───── TASK MATERIAL
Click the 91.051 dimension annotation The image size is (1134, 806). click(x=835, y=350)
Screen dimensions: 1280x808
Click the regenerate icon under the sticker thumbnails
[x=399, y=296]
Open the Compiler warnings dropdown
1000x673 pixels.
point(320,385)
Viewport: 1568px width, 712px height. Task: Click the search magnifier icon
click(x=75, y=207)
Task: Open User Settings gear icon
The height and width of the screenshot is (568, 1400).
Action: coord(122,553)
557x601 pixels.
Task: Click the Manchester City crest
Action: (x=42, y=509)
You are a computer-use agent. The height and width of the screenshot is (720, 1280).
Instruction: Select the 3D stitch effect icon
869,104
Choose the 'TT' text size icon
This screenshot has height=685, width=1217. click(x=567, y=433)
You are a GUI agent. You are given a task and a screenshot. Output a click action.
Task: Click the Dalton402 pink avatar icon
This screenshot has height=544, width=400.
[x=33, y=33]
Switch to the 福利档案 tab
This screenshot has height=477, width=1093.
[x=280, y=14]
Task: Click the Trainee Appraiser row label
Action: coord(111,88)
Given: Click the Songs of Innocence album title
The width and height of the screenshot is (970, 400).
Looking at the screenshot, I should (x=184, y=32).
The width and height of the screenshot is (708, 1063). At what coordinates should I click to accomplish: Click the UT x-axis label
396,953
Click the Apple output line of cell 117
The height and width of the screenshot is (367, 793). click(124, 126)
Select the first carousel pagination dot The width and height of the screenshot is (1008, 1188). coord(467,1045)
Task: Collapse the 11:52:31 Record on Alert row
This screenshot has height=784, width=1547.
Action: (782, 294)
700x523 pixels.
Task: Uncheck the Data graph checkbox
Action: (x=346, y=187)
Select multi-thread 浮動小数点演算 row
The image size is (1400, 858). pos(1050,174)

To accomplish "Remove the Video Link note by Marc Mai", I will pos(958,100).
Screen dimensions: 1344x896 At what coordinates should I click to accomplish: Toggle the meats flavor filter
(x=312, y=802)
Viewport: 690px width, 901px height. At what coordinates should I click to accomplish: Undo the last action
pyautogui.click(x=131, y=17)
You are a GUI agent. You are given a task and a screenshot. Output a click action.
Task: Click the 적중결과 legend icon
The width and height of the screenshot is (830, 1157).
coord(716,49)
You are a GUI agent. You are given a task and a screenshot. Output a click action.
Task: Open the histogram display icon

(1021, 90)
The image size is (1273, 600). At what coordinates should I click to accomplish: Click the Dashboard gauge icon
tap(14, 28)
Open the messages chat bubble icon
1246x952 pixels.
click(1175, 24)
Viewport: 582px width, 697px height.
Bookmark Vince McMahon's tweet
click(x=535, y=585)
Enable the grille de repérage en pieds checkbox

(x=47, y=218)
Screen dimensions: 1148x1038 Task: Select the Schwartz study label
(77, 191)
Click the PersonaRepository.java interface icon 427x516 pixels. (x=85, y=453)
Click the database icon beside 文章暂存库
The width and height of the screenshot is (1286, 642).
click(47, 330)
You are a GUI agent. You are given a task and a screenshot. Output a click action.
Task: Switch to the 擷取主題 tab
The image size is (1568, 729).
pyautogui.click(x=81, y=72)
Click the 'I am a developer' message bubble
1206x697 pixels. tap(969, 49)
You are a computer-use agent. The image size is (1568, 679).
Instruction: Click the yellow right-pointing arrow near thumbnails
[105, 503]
──────────
## WORK TO BE COMPLETED
A faithful copy of all the material is the required answer.

## FINISHED TASK
Click the 91.051 dimension annotation The image size is (1134, 806). click(x=835, y=350)
Screen dimensions: 1280x808
Click the regenerate icon under the sticker thumbnails
[x=399, y=296]
Open the Compiler warnings dropdown
1000x673 pixels.
point(320,385)
Viewport: 1568px width, 712px height. Task: Click the search magnifier icon
click(x=75, y=207)
Task: Open User Settings gear icon
The height and width of the screenshot is (568, 1400).
Action: coord(122,553)
557x601 pixels.
Task: Click the Manchester City crest
Action: (x=42, y=509)
You are a computer-use agent. The height and width of the screenshot is (720, 1280).
Instruction: Select the 3D stitch effect icon
869,104
Choose the 'TT' text size icon
This screenshot has height=685, width=1217. click(x=567, y=433)
You are a GUI agent. You are given a task and a screenshot. Output a click action.
Task: Click the Dalton402 pink avatar icon
This screenshot has height=544, width=400.
[x=33, y=33]
Switch to the 福利档案 tab
This screenshot has height=477, width=1093.
[x=280, y=14]
Task: Click the Trainee Appraiser row label
Action: coord(111,88)
Given: Click the Songs of Innocence album title
The width and height of the screenshot is (970, 400).
Looking at the screenshot, I should (x=184, y=32).
The width and height of the screenshot is (708, 1063). At what coordinates should I click to accomplish: Click the UT x-axis label
396,953
Click the Apple output line of cell 117
The height and width of the screenshot is (367, 793). click(124, 126)
Select the first carousel pagination dot The width and height of the screenshot is (1008, 1188). coord(467,1045)
Task: Collapse the 11:52:31 Record on Alert row
This screenshot has height=784, width=1547.
Action: (782, 294)
700x523 pixels.
Task: Uncheck the Data graph checkbox
Action: (x=346, y=187)
Select multi-thread 浮動小数点演算 row
The image size is (1400, 858). pos(1050,174)

To accomplish "Remove the Video Link note by Marc Mai", I will pos(958,100).
Screen dimensions: 1344x896 At what coordinates should I click to accomplish: Toggle the meats flavor filter
(x=312, y=802)
Viewport: 690px width, 901px height. At what coordinates should I click to accomplish: Undo the last action
pyautogui.click(x=131, y=17)
You are a GUI agent. You are given a task and a screenshot. Output a click action.
Task: Click the 적중결과 legend icon
The width and height of the screenshot is (830, 1157).
coord(716,49)
You are a GUI agent. You are given a task and a screenshot. Output a click action.
Task: Open the histogram display icon

(1021, 90)
The image size is (1273, 600). At what coordinates should I click to accomplish: Click the Dashboard gauge icon
tap(14, 28)
Open the messages chat bubble icon
1246x952 pixels.
click(1175, 24)
Viewport: 582px width, 697px height.
Bookmark Vince McMahon's tweet
click(x=535, y=585)
Enable the grille de repérage en pieds checkbox

(x=47, y=218)
Screen dimensions: 1148x1038 Task: Select the Schwartz study label
(77, 191)
Click the PersonaRepository.java interface icon 427x516 pixels. (x=85, y=453)
Click the database icon beside 文章暂存库
The width and height of the screenshot is (1286, 642).
click(47, 330)
You are a GUI agent. You are given a task and a screenshot. Output a click action.
Task: Switch to the 擷取主題 tab
The image size is (1568, 729).
pyautogui.click(x=81, y=72)
Click the 'I am a developer' message bubble
1206x697 pixels. tap(969, 49)
You are a computer-use agent. The image size is (1568, 679).
Instruction: Click the yellow right-pointing arrow near thumbnails
[105, 503]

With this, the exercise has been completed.